Bamboo shoot curry/Miya mikhri cooked in chicken stock with pumpkin and ridge gourd
The other day I was watching my favourite food show on Fox Traveller. It happened to be the one on Lao cuisine. There were quite a few ingredients similar to ours, particularly the herbs, the bamboo shoots, and the sticky rice. So today I made a dish using a combination that is not always used in our cuisine. The idea of the veggies came from this recipe-- Bamboo and yanang soup.
Most of the ingredients used in the dish
During this season, bamboo shoots are widely available and widely consumed. One popular dish we have is khari. This is thickened with rice flour and garnished with a herb called bahanda from the basil family.
Bahanda/Ocimum basilicum (photographed in my sister's garden in Guwahati)
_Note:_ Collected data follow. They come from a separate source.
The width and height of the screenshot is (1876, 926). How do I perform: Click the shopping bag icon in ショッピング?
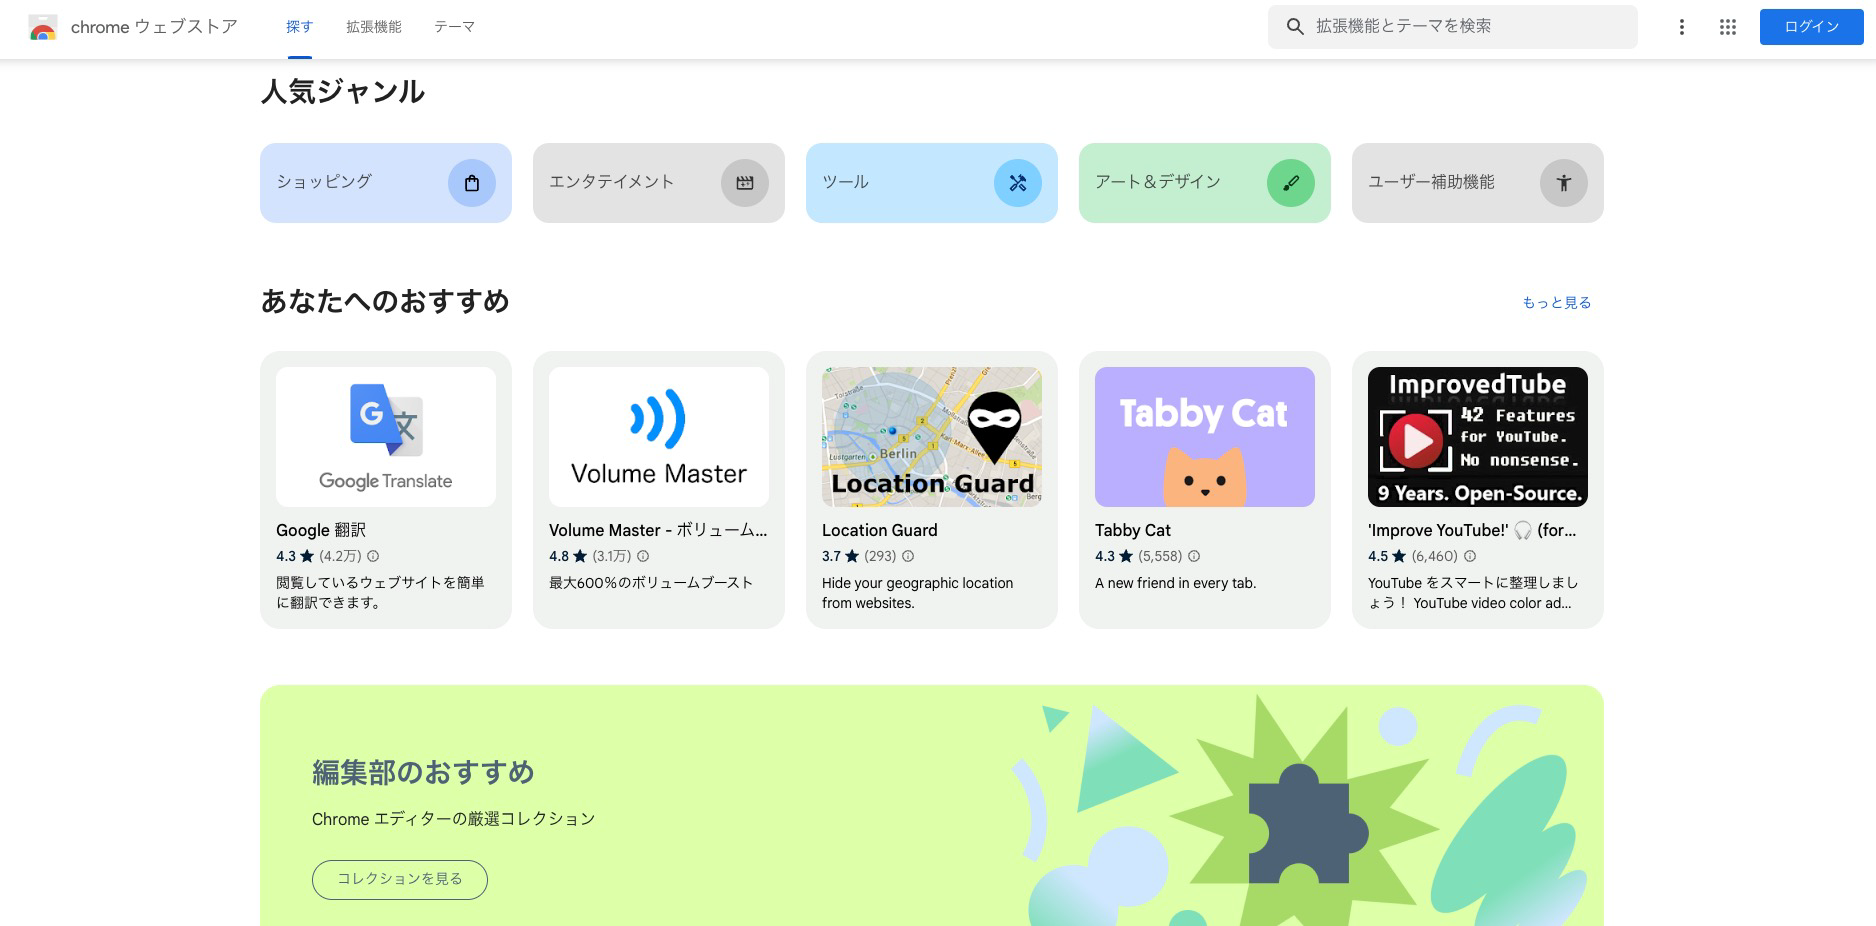[x=472, y=183]
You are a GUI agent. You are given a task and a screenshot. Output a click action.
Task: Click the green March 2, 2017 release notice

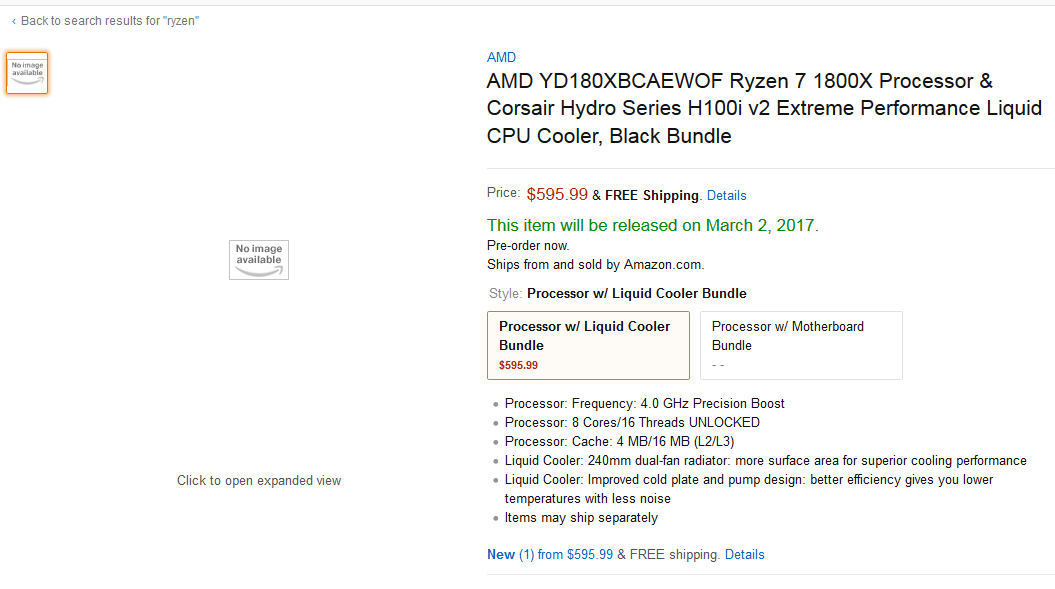[653, 226]
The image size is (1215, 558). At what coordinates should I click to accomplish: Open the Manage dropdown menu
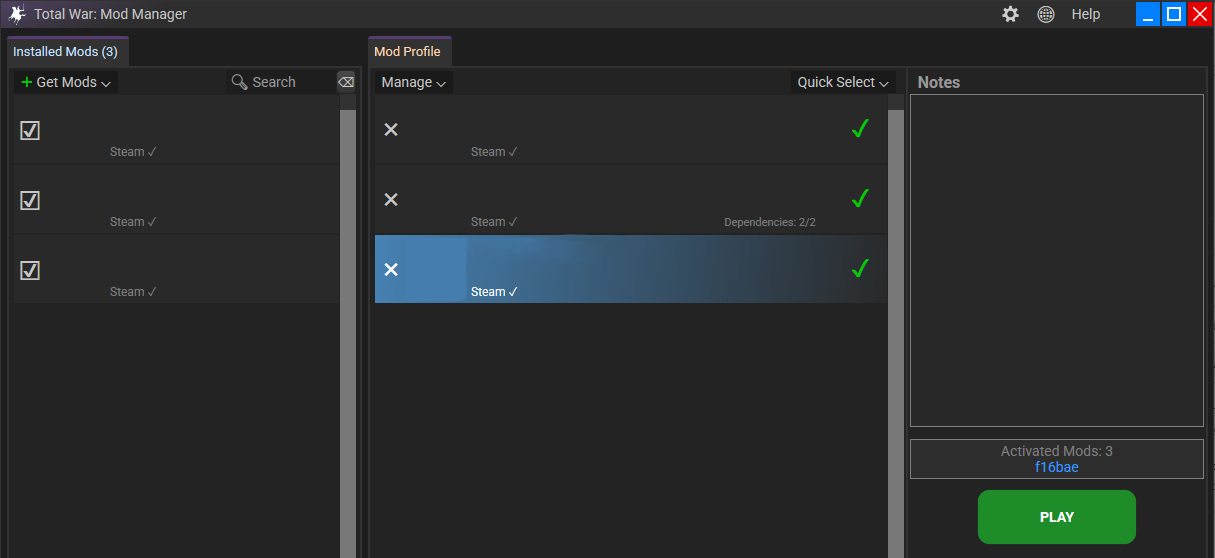click(x=414, y=82)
Apart from bamboo shoots, the other vegetables that went in are pumpkin, and sponge gourd or angled gourd. We always use a thickening agent for bamboo shoot khari but not for vegetables like pumpkin, ash gourd, eggplants, papaya and other veggies that thicken when cooked. But the Lao dish had pumpkin as well as a thickener in the form a paste made of soaked sticky rice. I found that very interesting and recreated the dish in our Dimasa way.
The bamboo shoots were soaked overnight. This is a popular fermentation process. The shoots are soaked for a day or three days depending on how strong/sour you like it. This is again an acquired taste but soaking it overnight is fine with me. The recipe is given below.
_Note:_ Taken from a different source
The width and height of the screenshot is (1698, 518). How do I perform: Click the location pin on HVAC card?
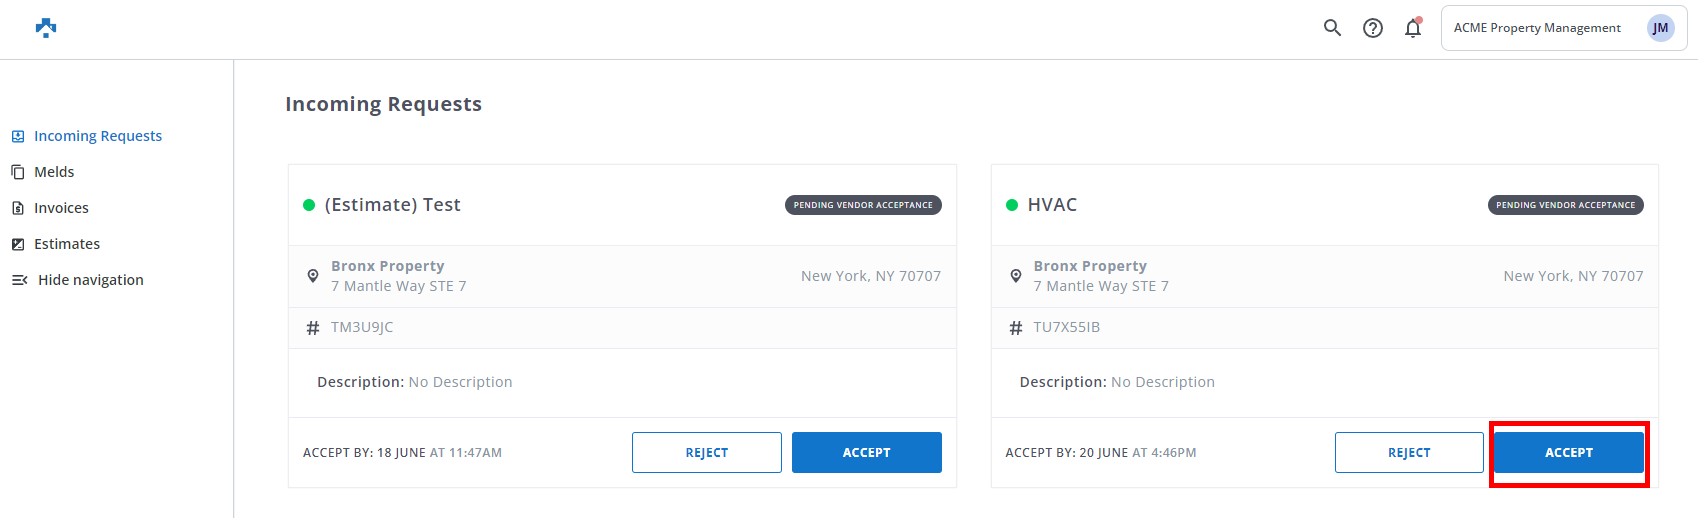pyautogui.click(x=1015, y=276)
Freshly sliced bamboo shoots soaked overnight, about 400 grams
6-7 hot green chillies
4-5 fermented fish
500 ml chicken stock
2-3 cups of water
A small bowl of cubed pumpkin pieces
2 medium sponge gourd with the skin scraped off and cut into chunks
A bowl of leafy greens, optional (I used a bowl of pumpkin shoots)
About 3 tbsps of sticky rice soaked and ground to a paste
Alkali (about 3 tbsps) or soda bicarbonate (a quarter teaspoon)
Bahanda for the garnish
Salt to taste


  • Heat some water in a pan. When it comes to boiling point add the soaked shoots and boil for about ten minutes. Remove and drain.
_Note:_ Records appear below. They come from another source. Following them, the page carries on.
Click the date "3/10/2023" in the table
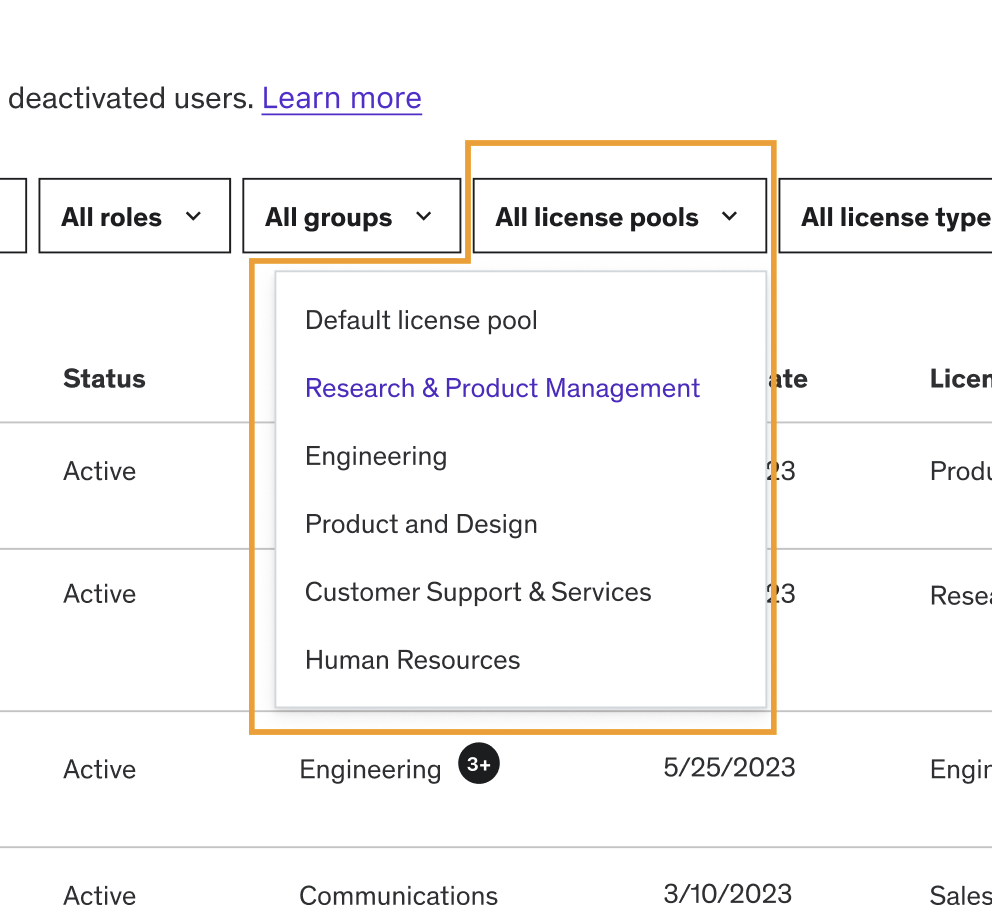The height and width of the screenshot is (916, 992). point(727,894)
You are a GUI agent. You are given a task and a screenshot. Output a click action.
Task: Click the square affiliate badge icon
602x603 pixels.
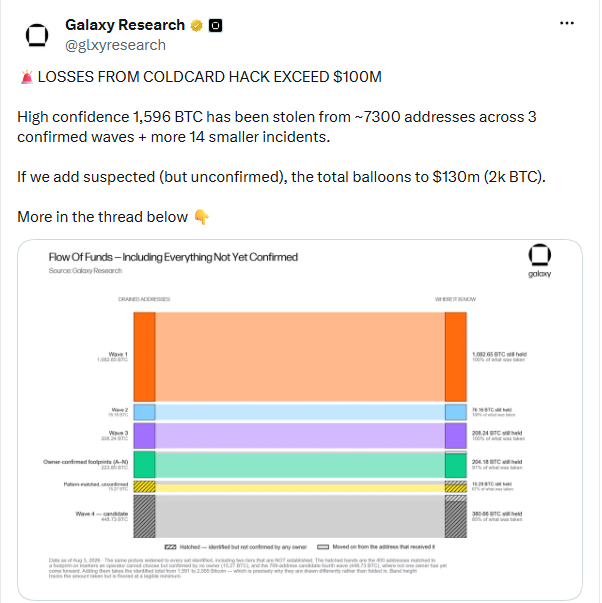215,26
  • In the same pan, heat 2 to 3 cups of water. Add the shoots. Score the chillies lengthwise and add to the pan. The chicken stock can go in now. Water can always be checked at a later stage. With thickeners, you usually need to add more water.
  • Add the remaining vegetables and let it cook for a few minutes before you add the alkali or soda bicarb (if using). You can also add the salt now.
  • By now the khari will begin to come together (and look good as well).
  • Add the fermented fish and lightly stir the dish. Stirring isn't an important feature in making khari.
  • When all the vegetables are cooked, add a little water to the rice paste and mix it into the dish. Once that is done, it needs to be removed from the heat.
  • Garnish the dish with sprigs and leaves of bahanda lightly bruised with your fingers so that the refreshing scent becomes stronger.

Fermented bamboo shoots are generally made with rice flour or teamed with vegetables such as the snake gourd and eggplants in our cuisine. I changed the combination after seeing that particular program. And I'm glad I tried it. It was delicious!